__The data__.
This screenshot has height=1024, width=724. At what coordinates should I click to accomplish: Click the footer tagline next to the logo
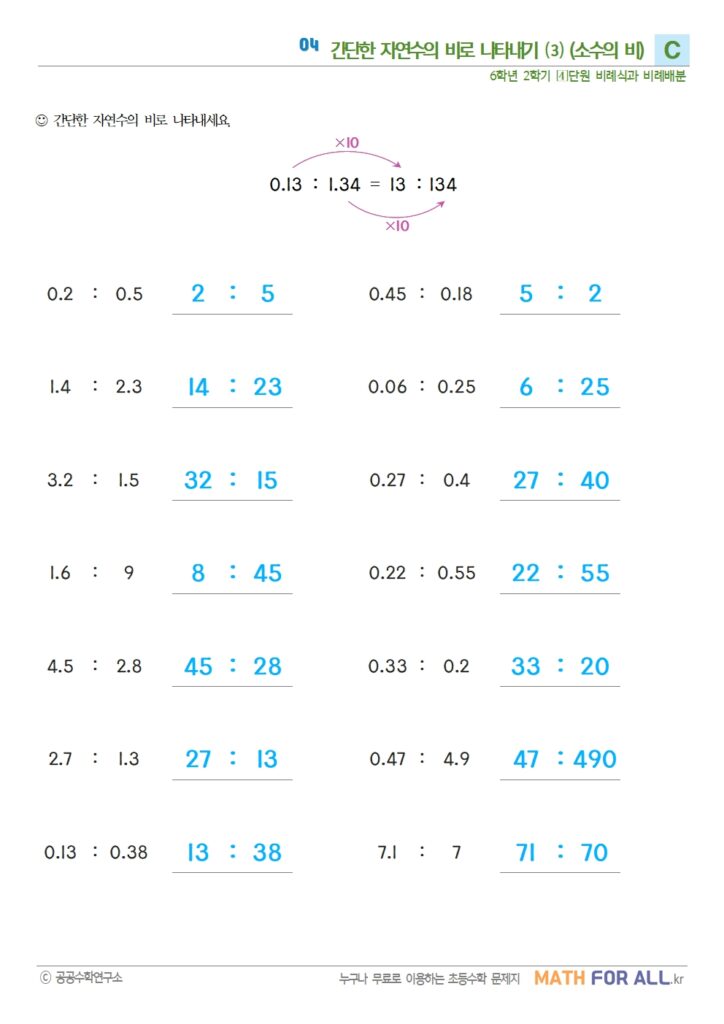pos(429,979)
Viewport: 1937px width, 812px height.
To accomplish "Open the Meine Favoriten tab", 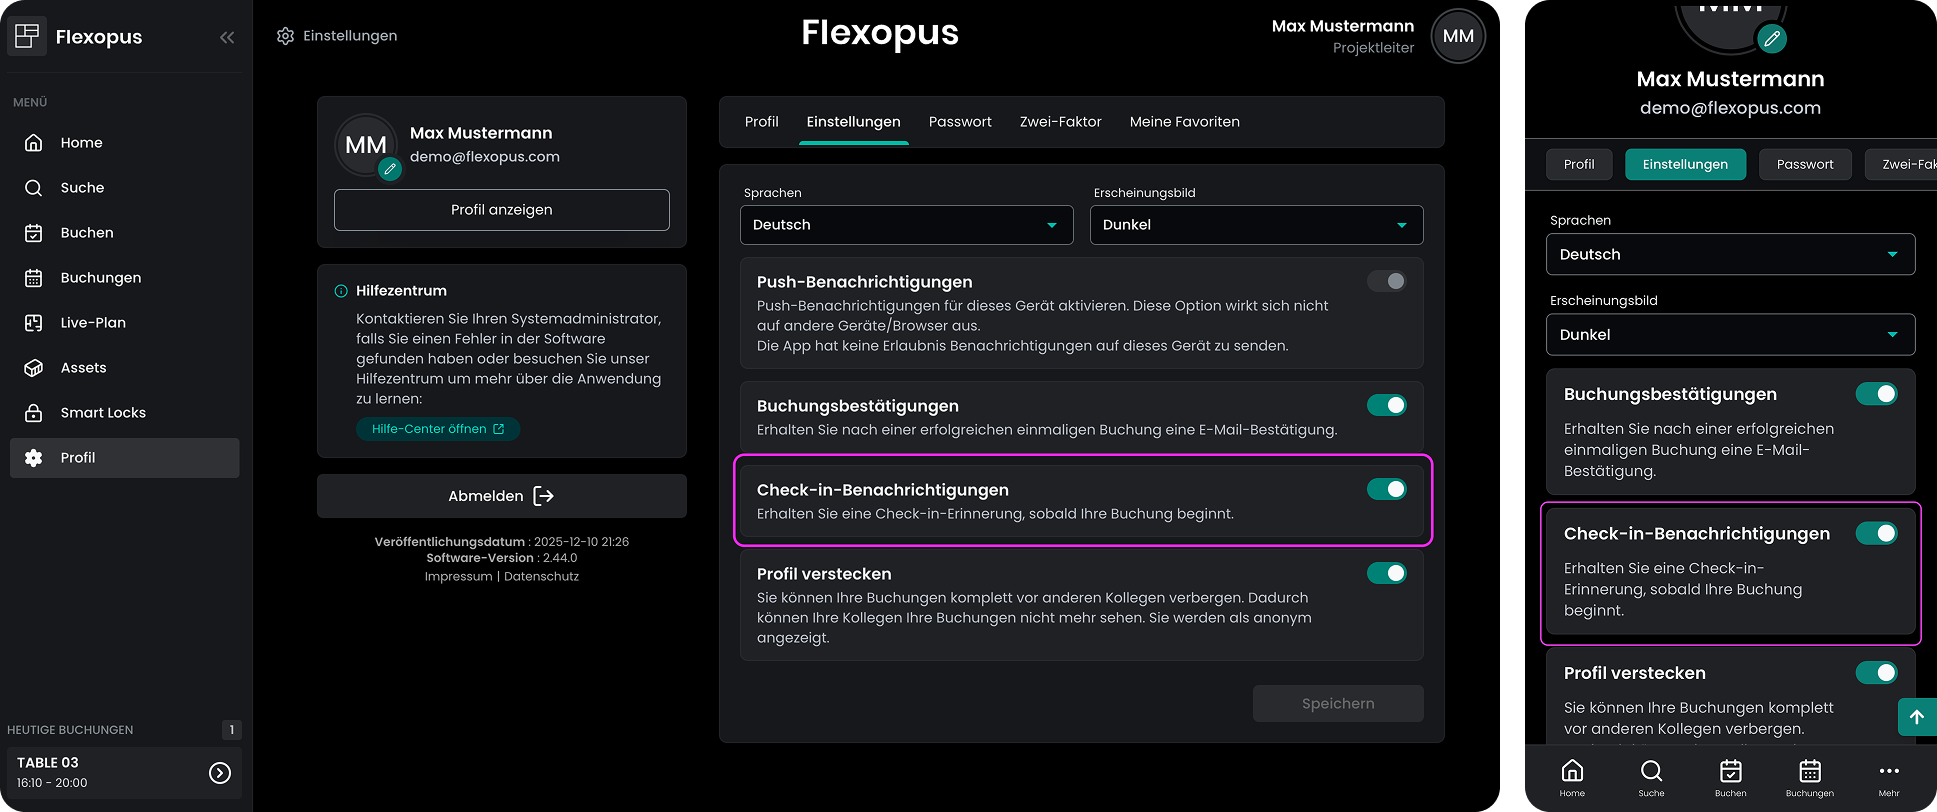I will coord(1184,122).
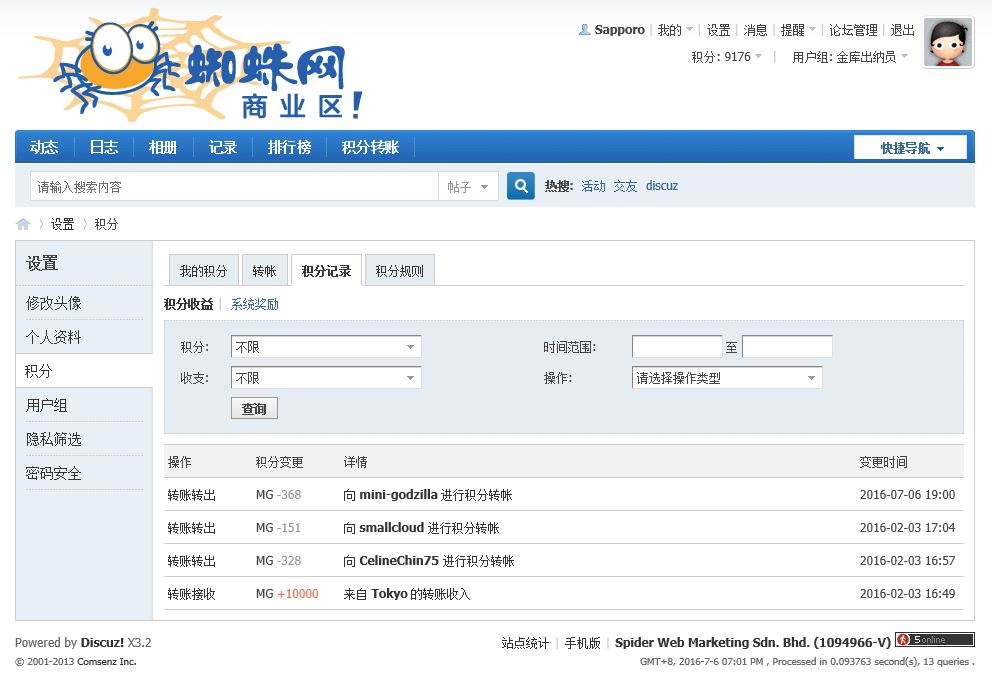Open the 收支 dropdown set to 不限

coord(325,378)
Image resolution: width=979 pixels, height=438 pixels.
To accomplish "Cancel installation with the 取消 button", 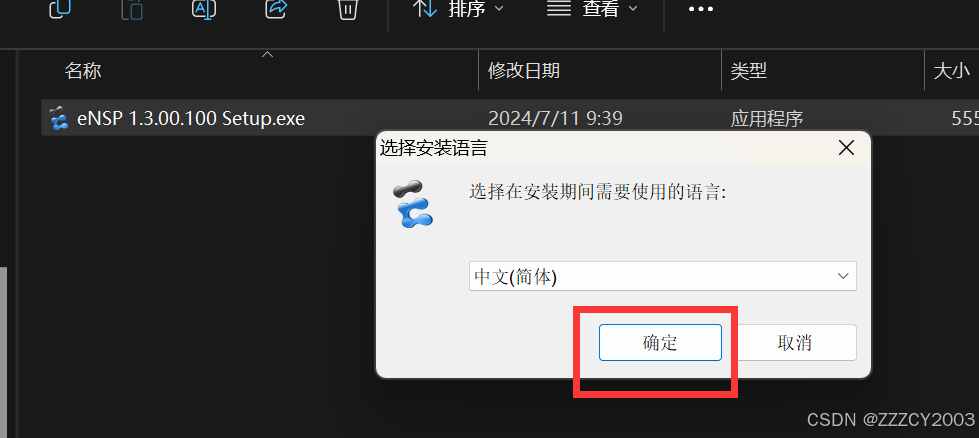I will (794, 343).
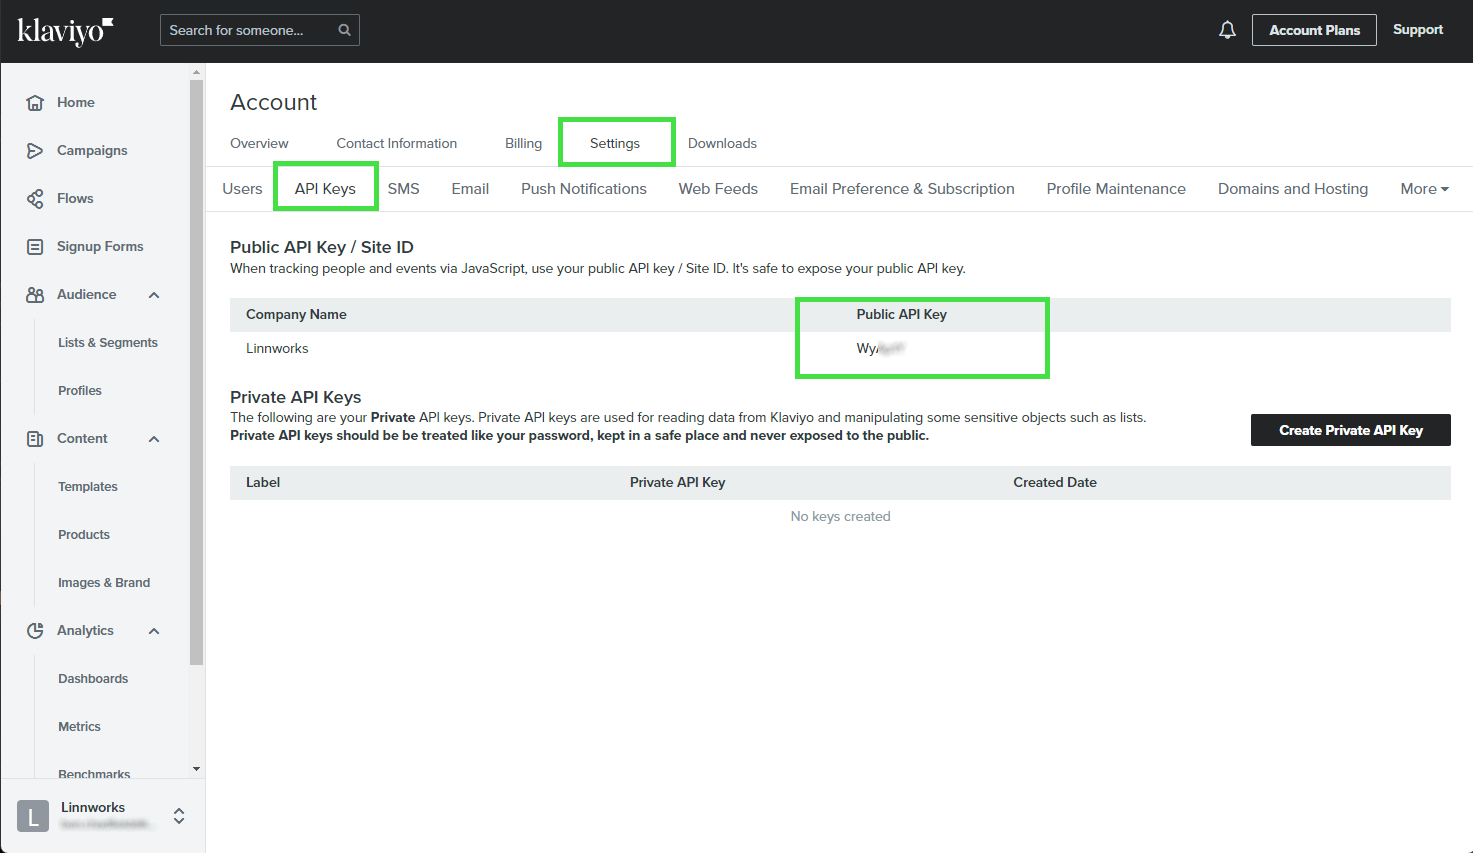Click the Klaviyo logo

click(x=65, y=31)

__About this task__.
Only these lines belong in the answer: the first line of the listing above through the line holding "Viewport: 1937px width, 812px height.", printed exactly and without pictures.

__Solution for this exercise__.
This screenshot has height=1024, width=724. At what coordinates should I click to accomplish: Click the footer tagline next to the logo
pos(429,979)
Viewport: 1937px width, 812px height.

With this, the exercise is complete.